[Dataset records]

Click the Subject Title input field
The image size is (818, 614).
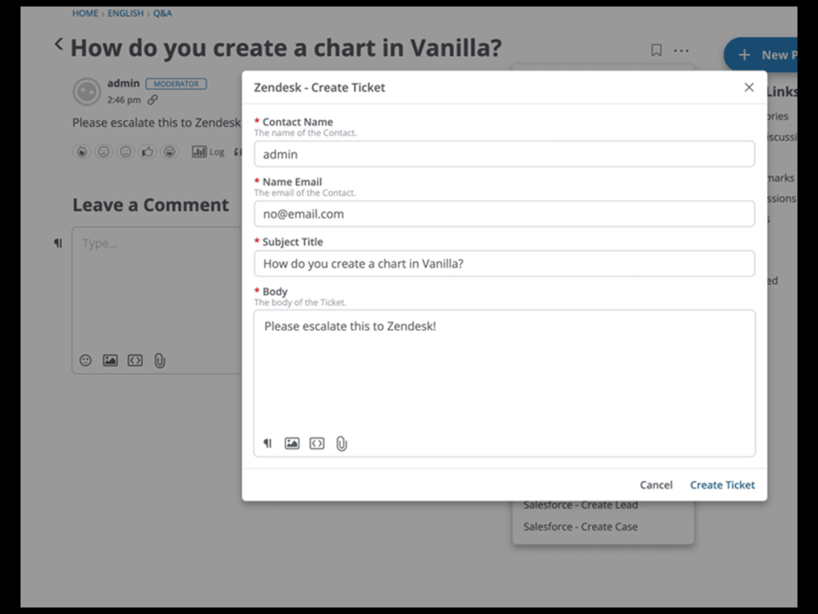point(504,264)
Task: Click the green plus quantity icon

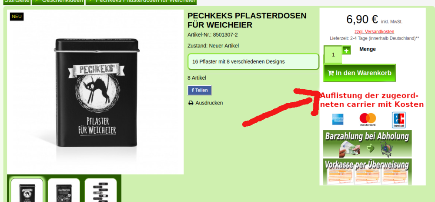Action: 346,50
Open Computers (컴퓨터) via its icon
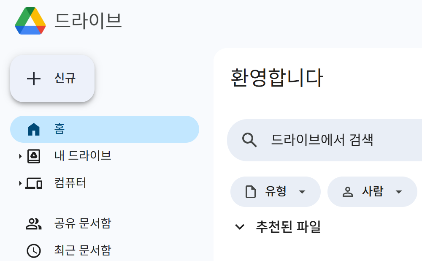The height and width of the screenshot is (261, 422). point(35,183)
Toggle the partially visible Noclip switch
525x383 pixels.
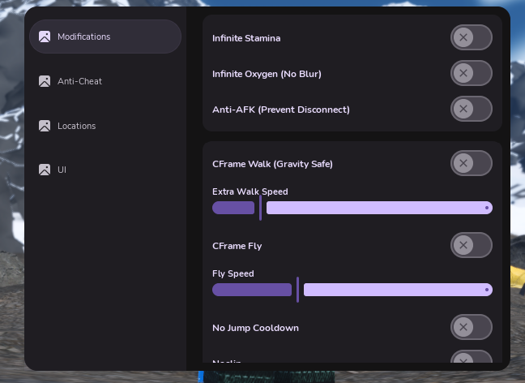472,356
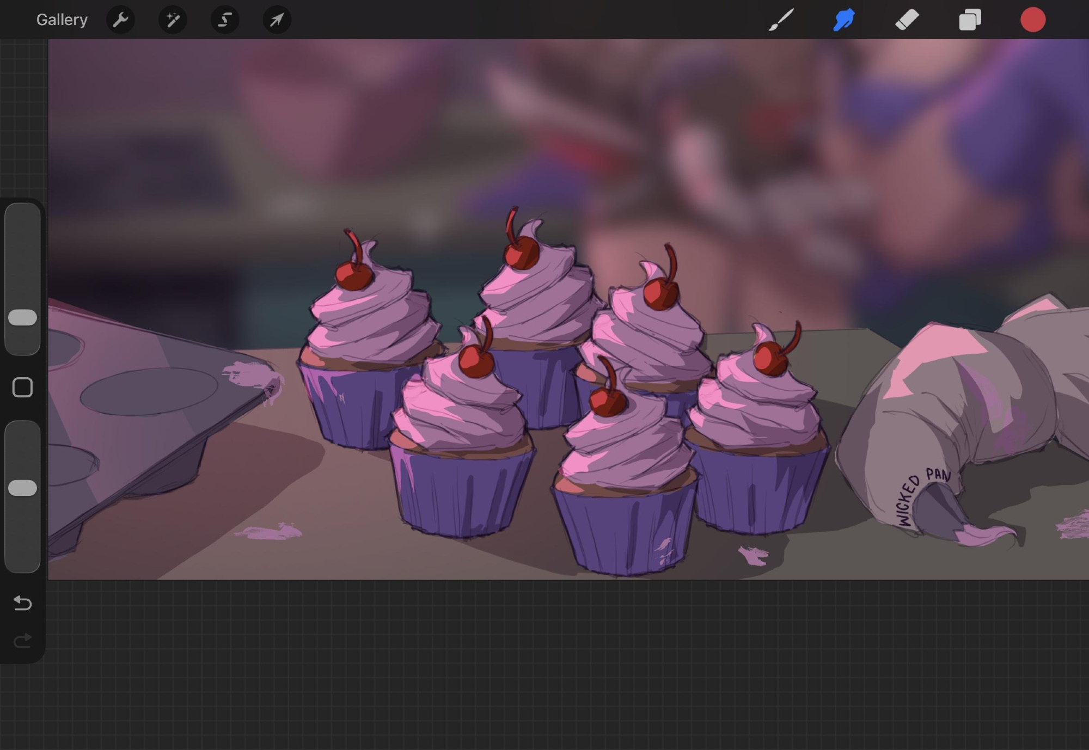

==

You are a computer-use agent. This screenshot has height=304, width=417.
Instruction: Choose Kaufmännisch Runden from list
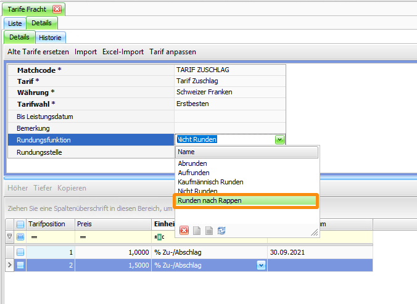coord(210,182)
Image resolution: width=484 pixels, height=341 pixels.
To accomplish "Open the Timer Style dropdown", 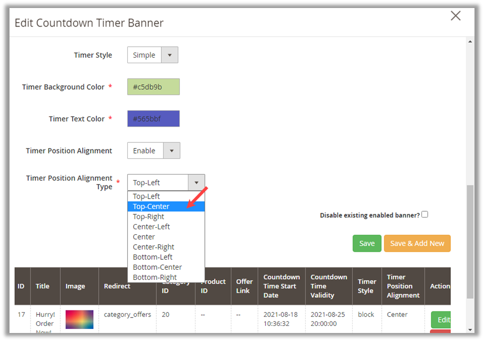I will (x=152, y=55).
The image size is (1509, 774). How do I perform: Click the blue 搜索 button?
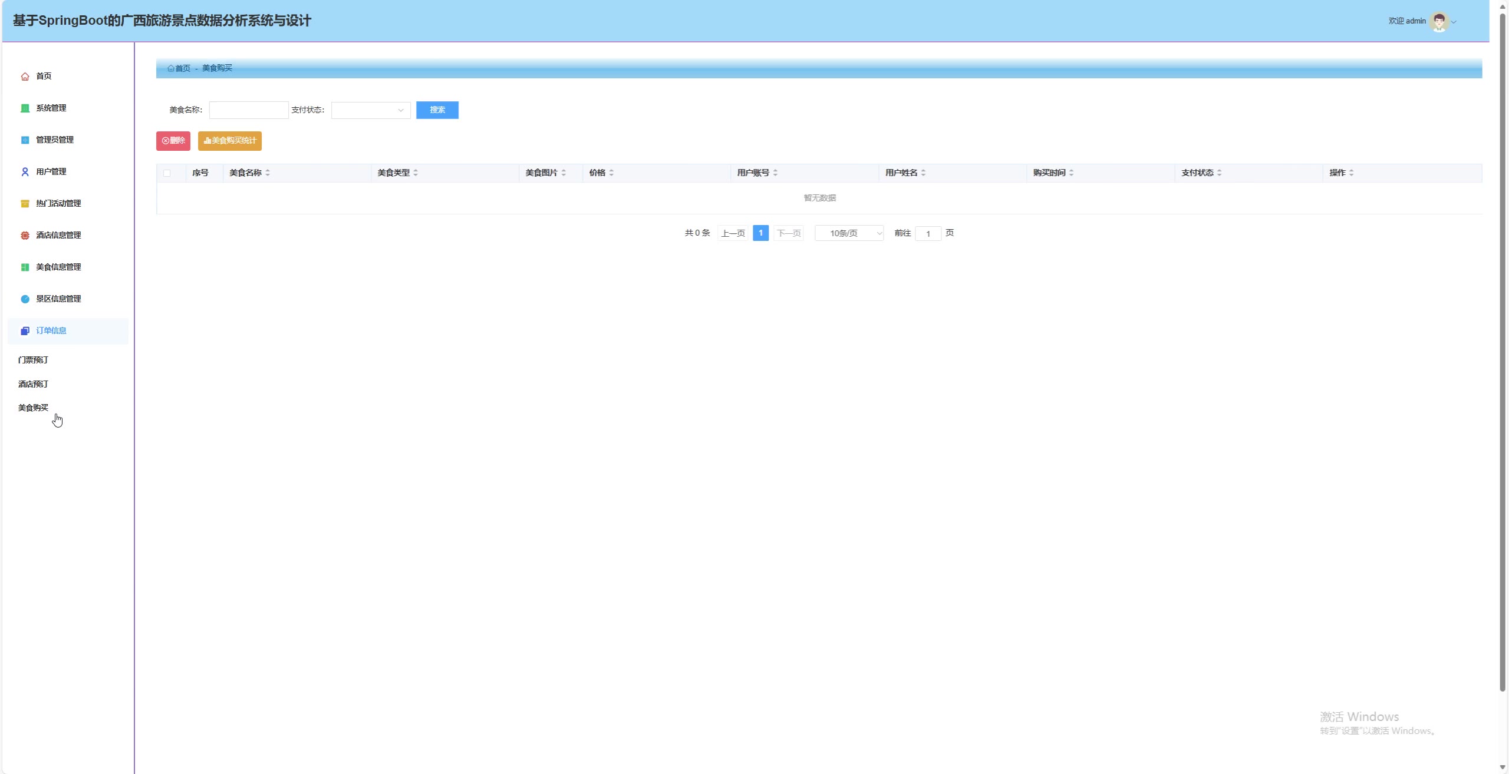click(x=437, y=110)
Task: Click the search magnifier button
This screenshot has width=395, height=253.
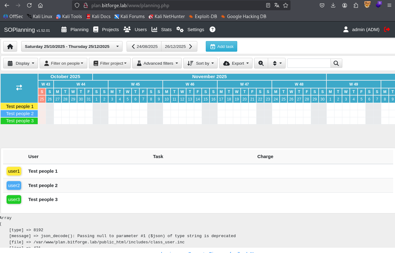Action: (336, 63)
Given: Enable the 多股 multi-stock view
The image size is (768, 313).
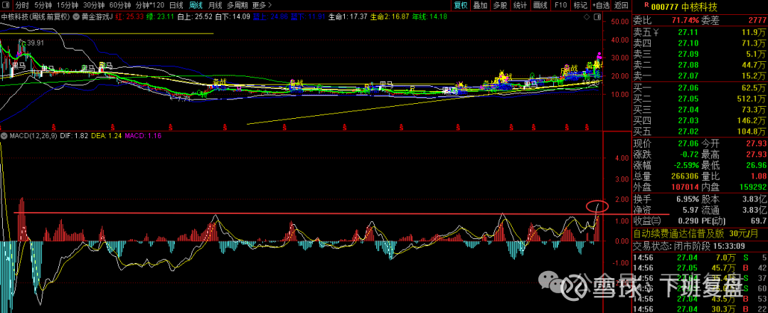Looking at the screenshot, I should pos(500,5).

--

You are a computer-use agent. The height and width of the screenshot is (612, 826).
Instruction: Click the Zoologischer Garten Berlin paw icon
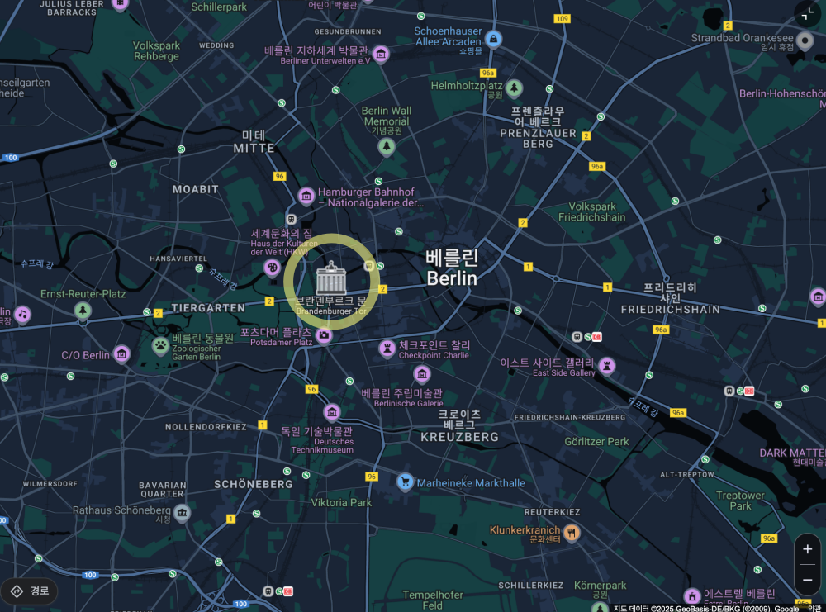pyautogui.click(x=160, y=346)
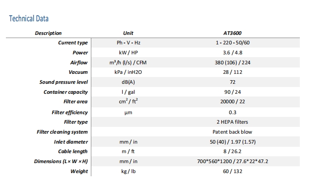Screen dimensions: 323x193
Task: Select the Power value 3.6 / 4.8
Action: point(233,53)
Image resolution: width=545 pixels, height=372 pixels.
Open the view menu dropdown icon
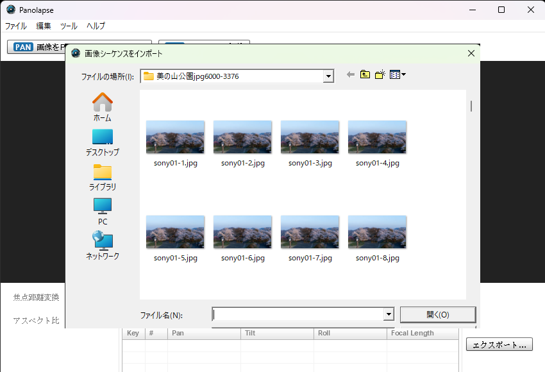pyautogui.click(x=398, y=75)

**What the task asks**
Turn the material from the line that contains "Task: Click the search magnifier button" through the line that contains "Looking at the" into a Markdown table with the columns Number and Text. Give each line a row number, skip blank lines, and leave the pictures out.

**Solved problem**
| Number | Text |
|---|---|
| 1 | Task: Click the search magnifier button |
| 2 | This screenshot has width=395, height=253. |
| 3 | Action: (336, 63) |
| 4 | Given: Enable the 多股 multi-stock view |
| 5 | The image size is (768, 313). |
| 6 | Looking at the screenshot, I should pos(500,5). |